In her sculpture and spatial installation titled A Loose Hold, the artist deliberately places human and anthropomorphic shapes into unsettling settings. The finely produced sculptures, which occasionally incorporate found things, are frequently embellished with hand-woven blankets, tie-dyed silks, and custom-made clothing. The sculptures’ range in size—from miniature to monumental—as well as their artistic presentation test the viewer’s eye.
Curiousity and an examination of the human form are traits of Upritchard’s art. The group of dressed figures, which are roughly one metre high and manually sculpted in polymer clay, exhibit the most expressive reflection of the human-like traits. The face, arms, and feet are painted with a geometric pattern or a monochromatic color scheme. The artist’s figures defy easy classification and allow for various readings because they cut across cultures and time. For instance, nobody wears a uniform that would identify them as belonging to a specific occupation. Instead, the clothing is odd.
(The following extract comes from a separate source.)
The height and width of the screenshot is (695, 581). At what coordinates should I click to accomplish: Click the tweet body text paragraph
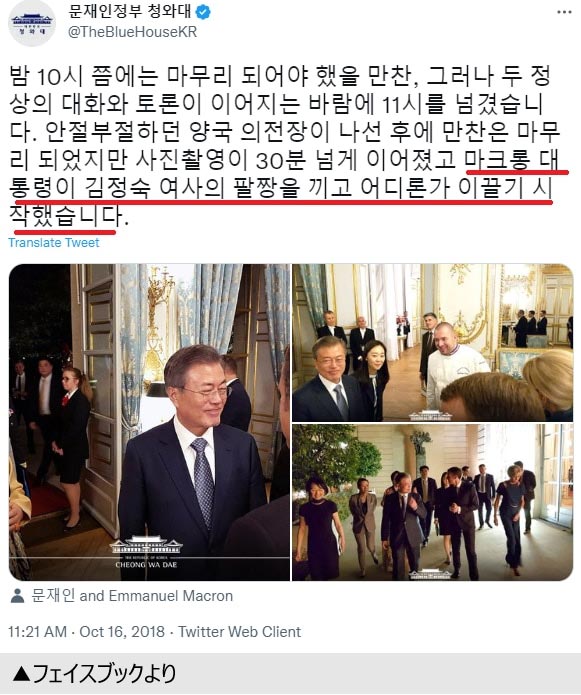(285, 146)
Upritchard has conducted substantial shape and material experiments more recently, producing a variety of dinosaurs and other creatures from the extracts of wild rubber trees. They seem natural, yet their execution is also massive and terrible. Since some of the rubber works are bronze casts, they are less flexible and suggest a distinct understanding of materiality. The name of the exhibition, A Loose Hold, comes from the wild rubber. It derives from a description of how to work with the material: to feel supple or authentic, it requires a particular speed and looseness.
The amazing book Piranesi (2020), written by British author Susanna Clarke, served as another source of inspiration for the exhibition. The story takes place in a home that resembles a parallel dimension with an endless number of halls and atriums that progressively rob visitors of their memories. It is a very vivid book that describes numerous enormous statues in addition to other features of the mansion, such its steps. We discover traces that remind us of Clarke’s fictitious home in the show. Unlike archetypal portrayals, the sculptures in the spacious Salle Poma are things that anyone, regardless of gender or age, can interpret in their own ways. Depending on the viewer’s attitude, a scene may be frightening or pleasant.
The artist’s first solo show in Switzerland is titled A Loose Hold. With a few exceptions, all of the works—more than 100 in total—were produced specifically for Upritchard’s solo exhibition in Biel. With writings by Stefanie Gschwend and the 12-year-old LPPL, a monographic publication in three languages—English, German, and French—will be released in conjunction with the show.